Zwei ASTRO-APS-Sternensensoren von Jena-Optronik ermöglichen „Heinrich Hertz“ die Lageermittlung.

Neue Schlüsselkompetenzen

Der Satellit wurde nach dem berühmten deutschen Physiker Heinrich Hertz, einem Pionier der Funktechnik, benannt. Er basiert auf der SmallGEO-Plattform von OHB, die für kleinere Satelliten im geostationären Orbit ausgelegt ist. Sie wurde im Rahmen des ARTES11-Programms (Advanced Research in Telecommunications Systems) der ESA entwickelt, um so die Systemkompetenz durch den Bau eigener Satelliten und Nutzlasten auf dem Gebiet der Satellitenkommunikation in Deutschland und Europa auszubauen. Verantwortlich für die Auslegung und Entwicklung der Nutzlast (Repeater und Antennen) war Tesat-Spacecom.
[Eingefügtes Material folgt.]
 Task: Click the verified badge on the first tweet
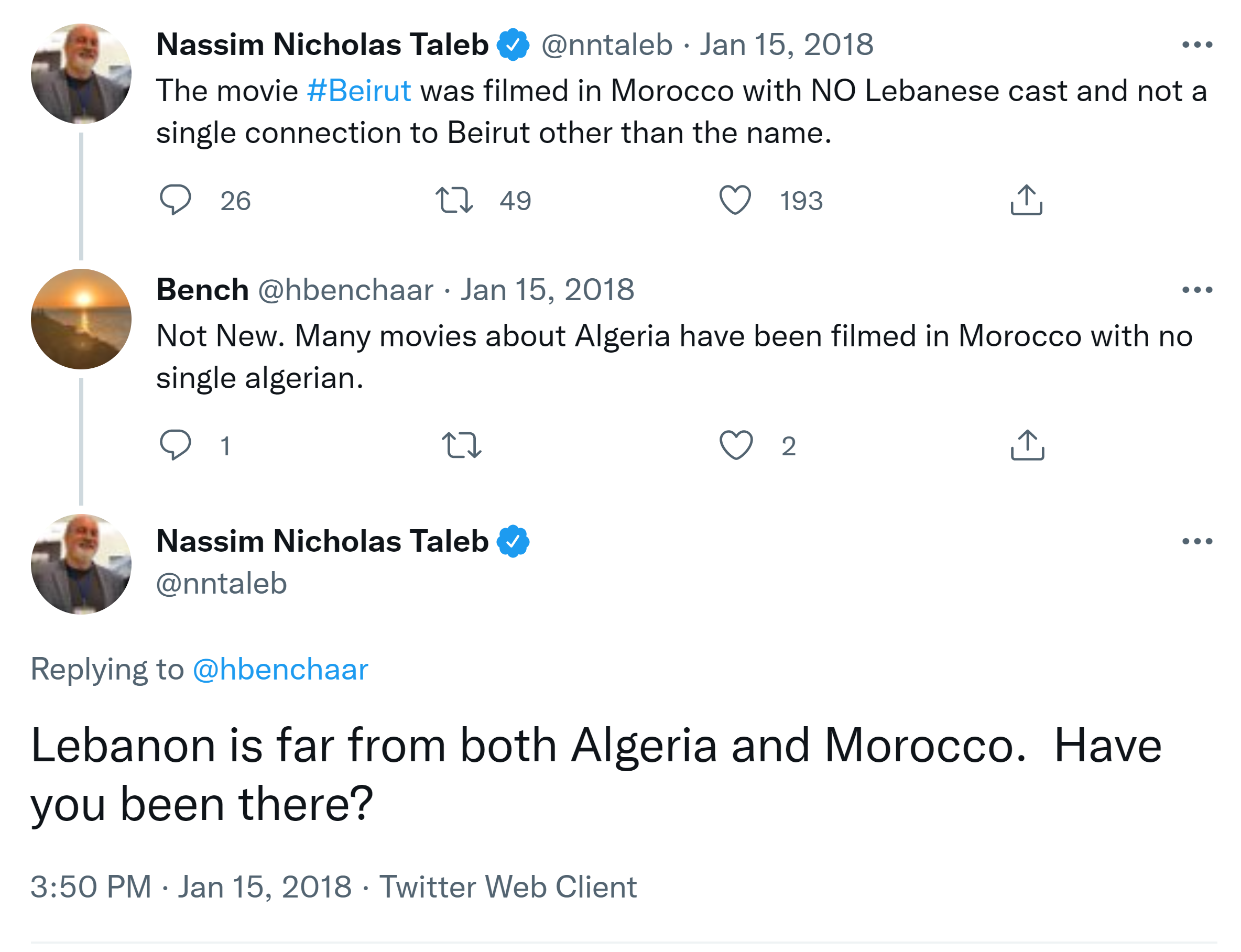(513, 45)
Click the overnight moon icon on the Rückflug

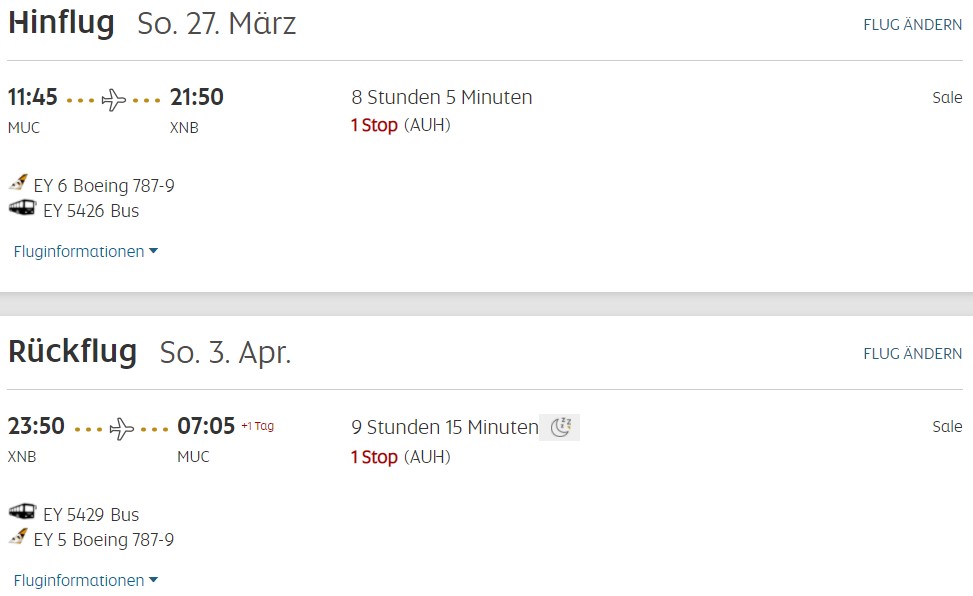click(x=560, y=428)
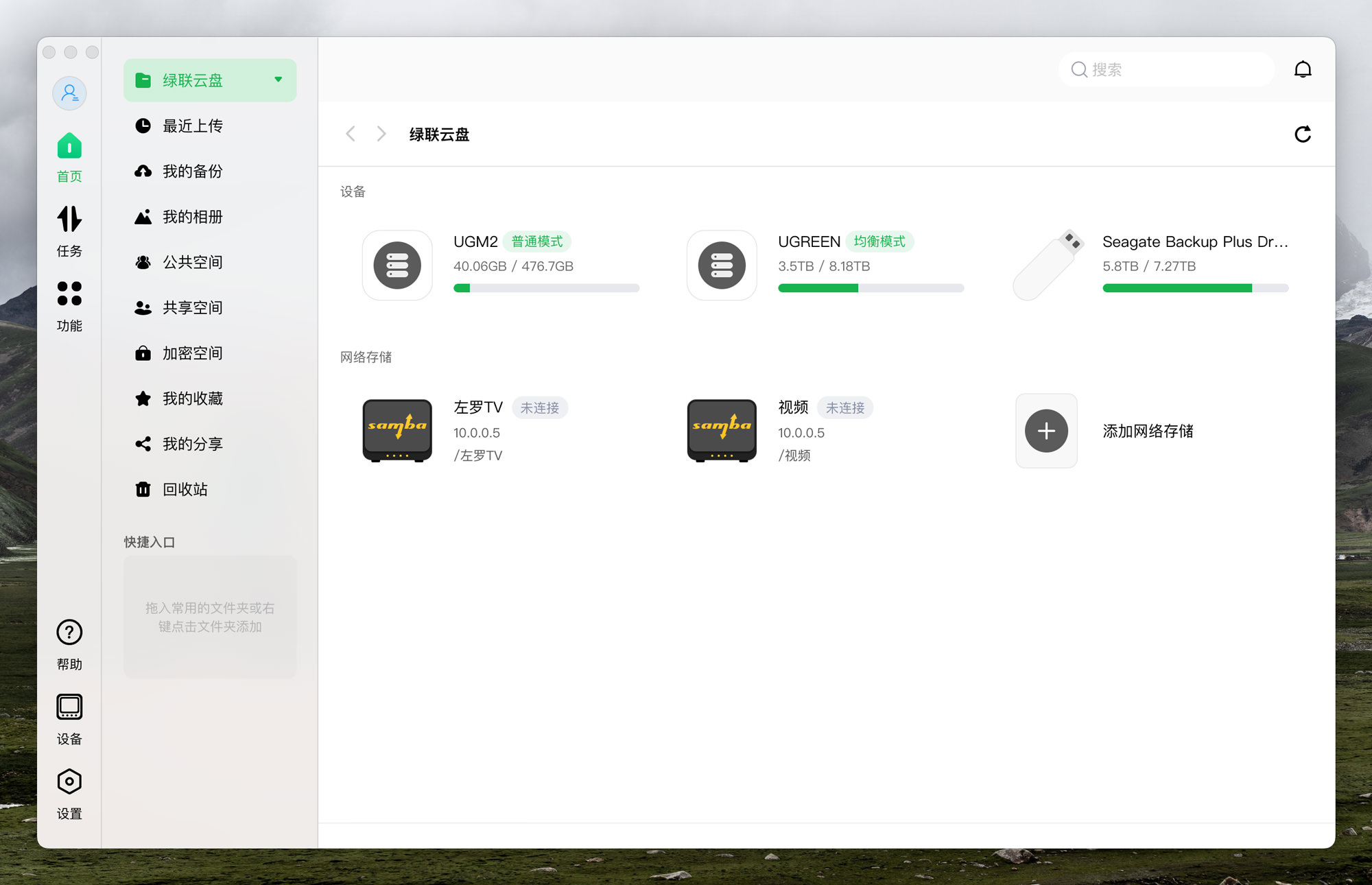1372x885 pixels.
Task: Click inside the 搜索 search field
Action: pos(1166,69)
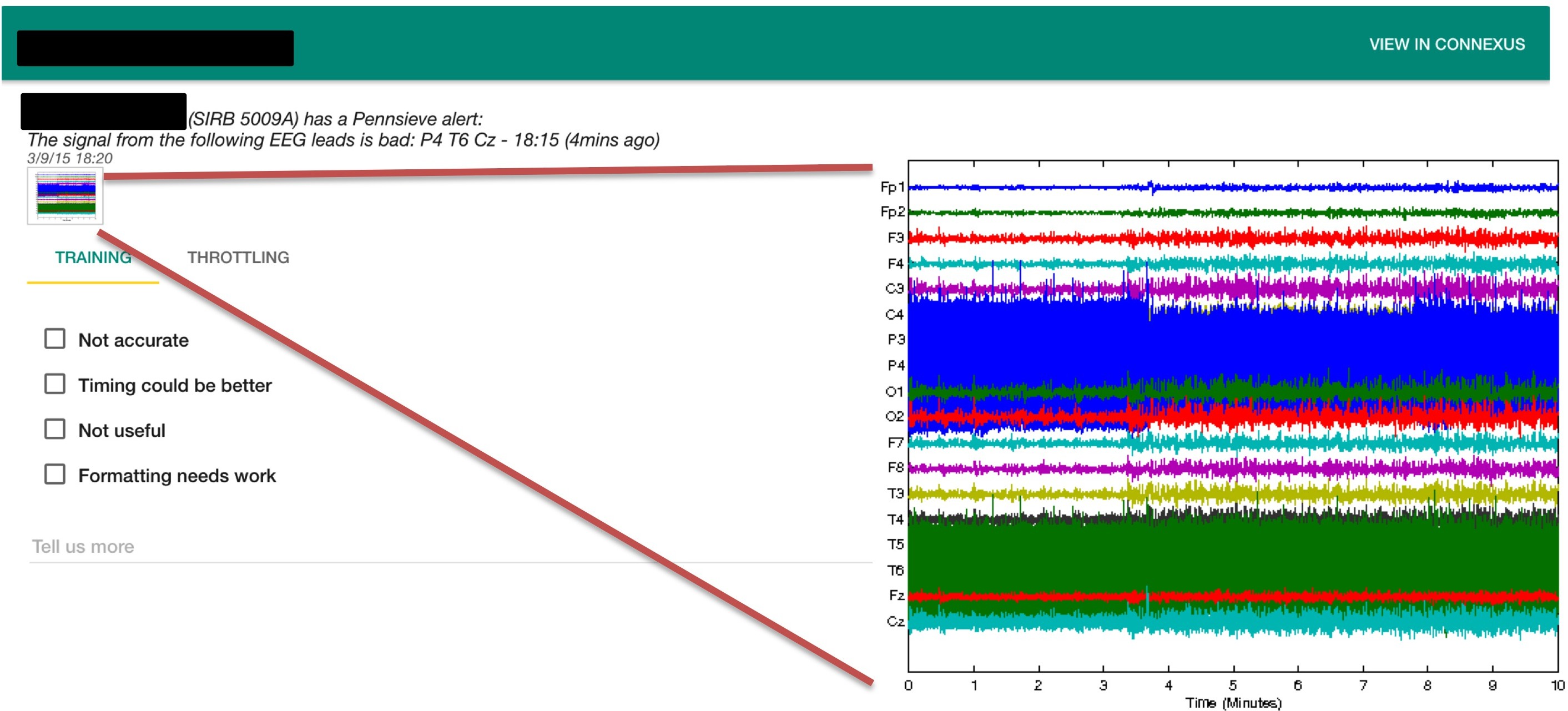Tick the Not useful checkbox
This screenshot has width=1568, height=711.
click(55, 429)
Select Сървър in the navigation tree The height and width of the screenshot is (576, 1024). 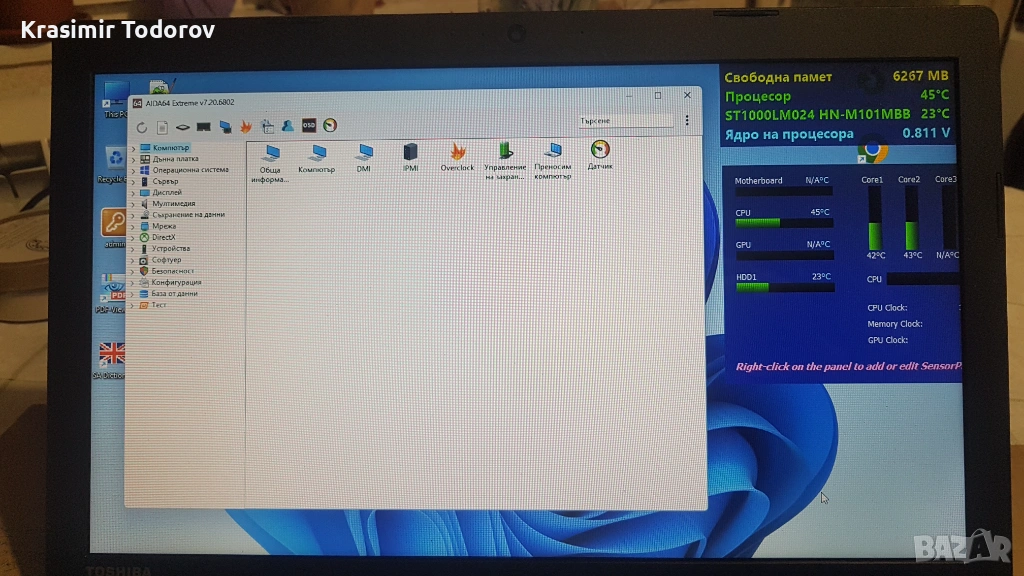coord(165,181)
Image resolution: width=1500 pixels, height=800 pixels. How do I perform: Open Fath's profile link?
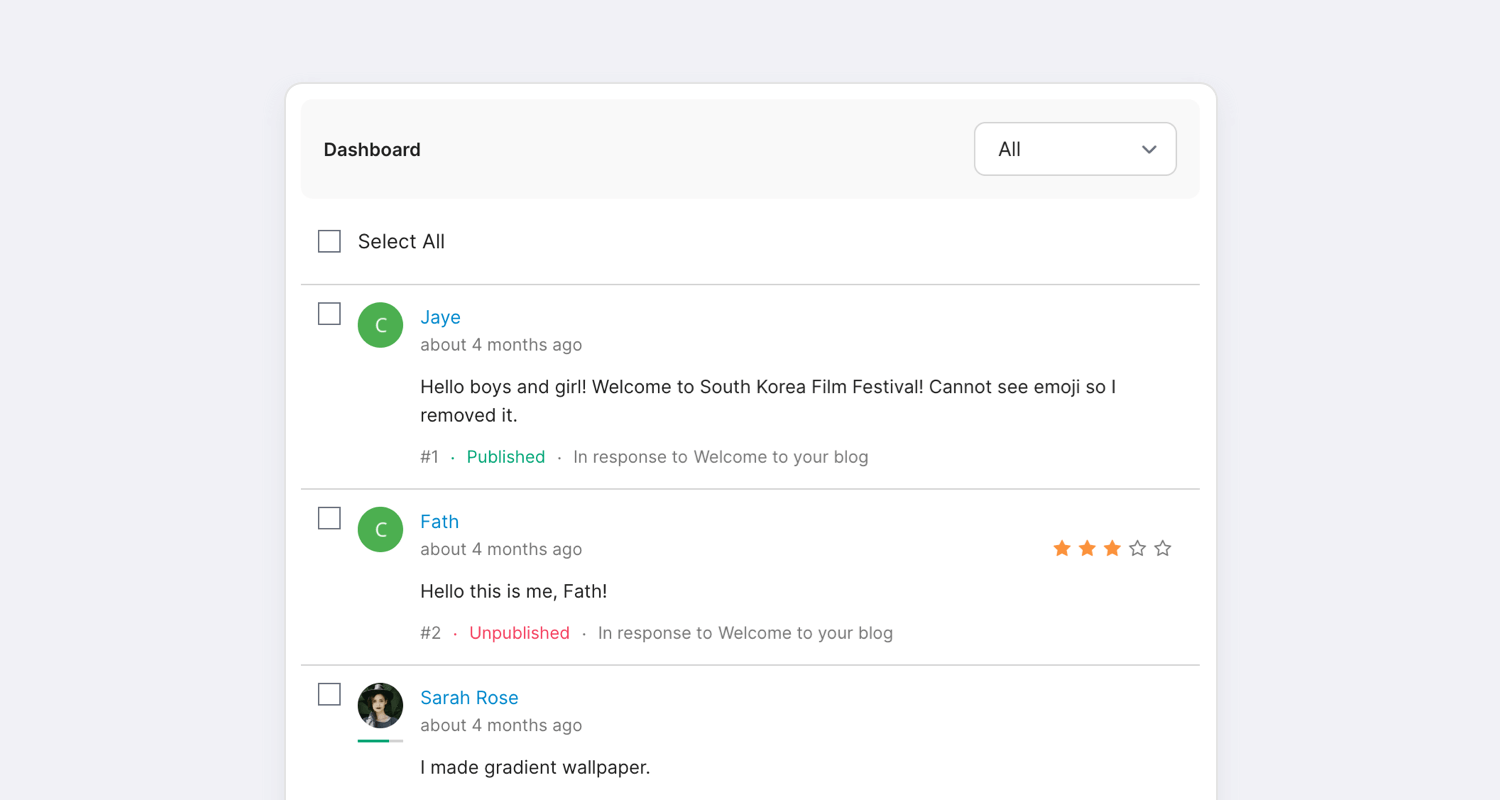point(439,521)
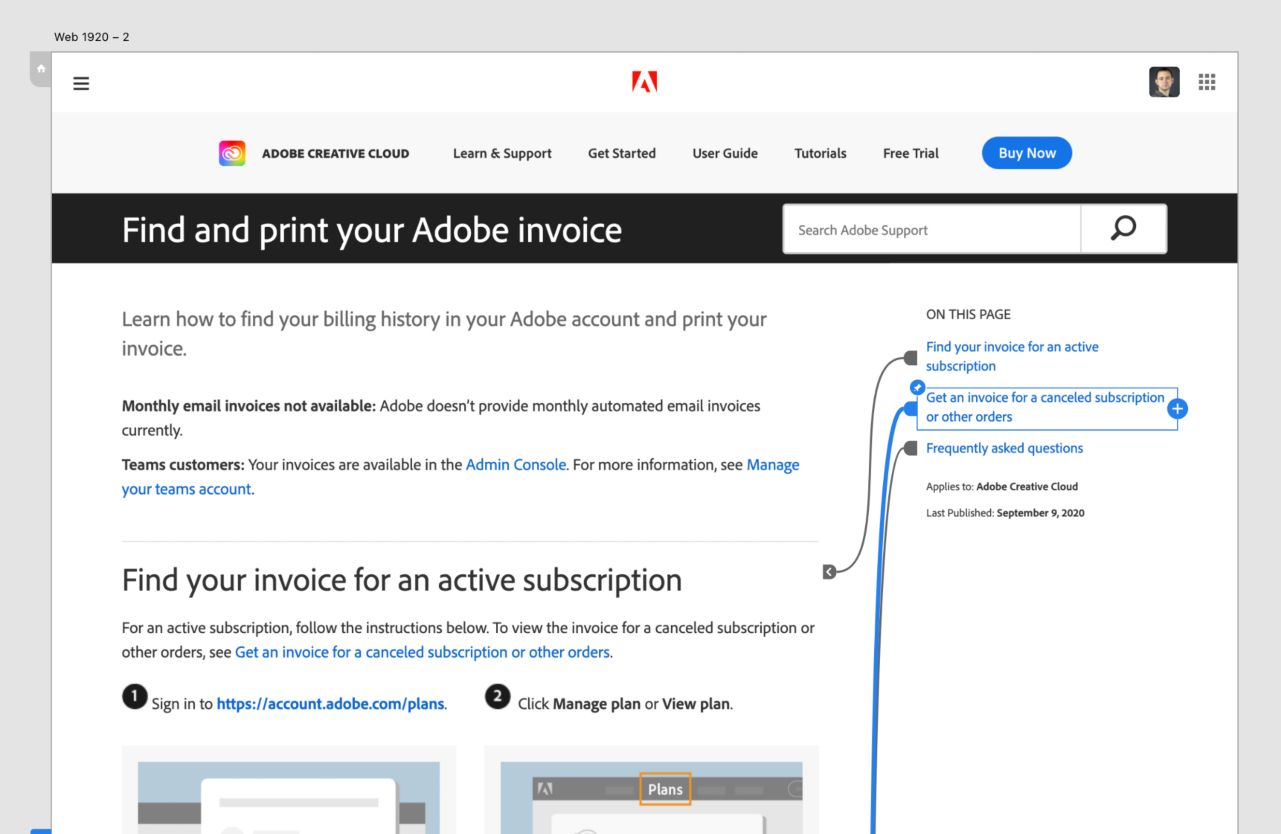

Die Integration der gesamten Nutzlast wurde in zwei Schritten durchgeführt. Die Integration des Repeaters fand bei Tesat-Spacecom statt und wurde dann bei OHB mit der Satellitenplattform integriert. Die Antennen wurden direkt bei OHB auf die Satellitenplattform gebracht und dann mit dem Repeater zusammengeschaltet. Tesat steuerte auch wichtige Komponenten bei, wie Wanderfeldröhren, die empfangene Signale verstärken und zum Boden senden, Mikrowellenleistungsmodule, neuartige flexible Filter (FlexINET und FlexOMUX), den militärischen Repeater und andere Bauteile. Daneben sind rund 40 weitere Partner an dem Projekt beteiligt. Dazu gehört auch die Jena-Optronik GmbH, deren Sternsensor ASTRO APS die Lageermittlung des Satelliten im Raum übernimmt.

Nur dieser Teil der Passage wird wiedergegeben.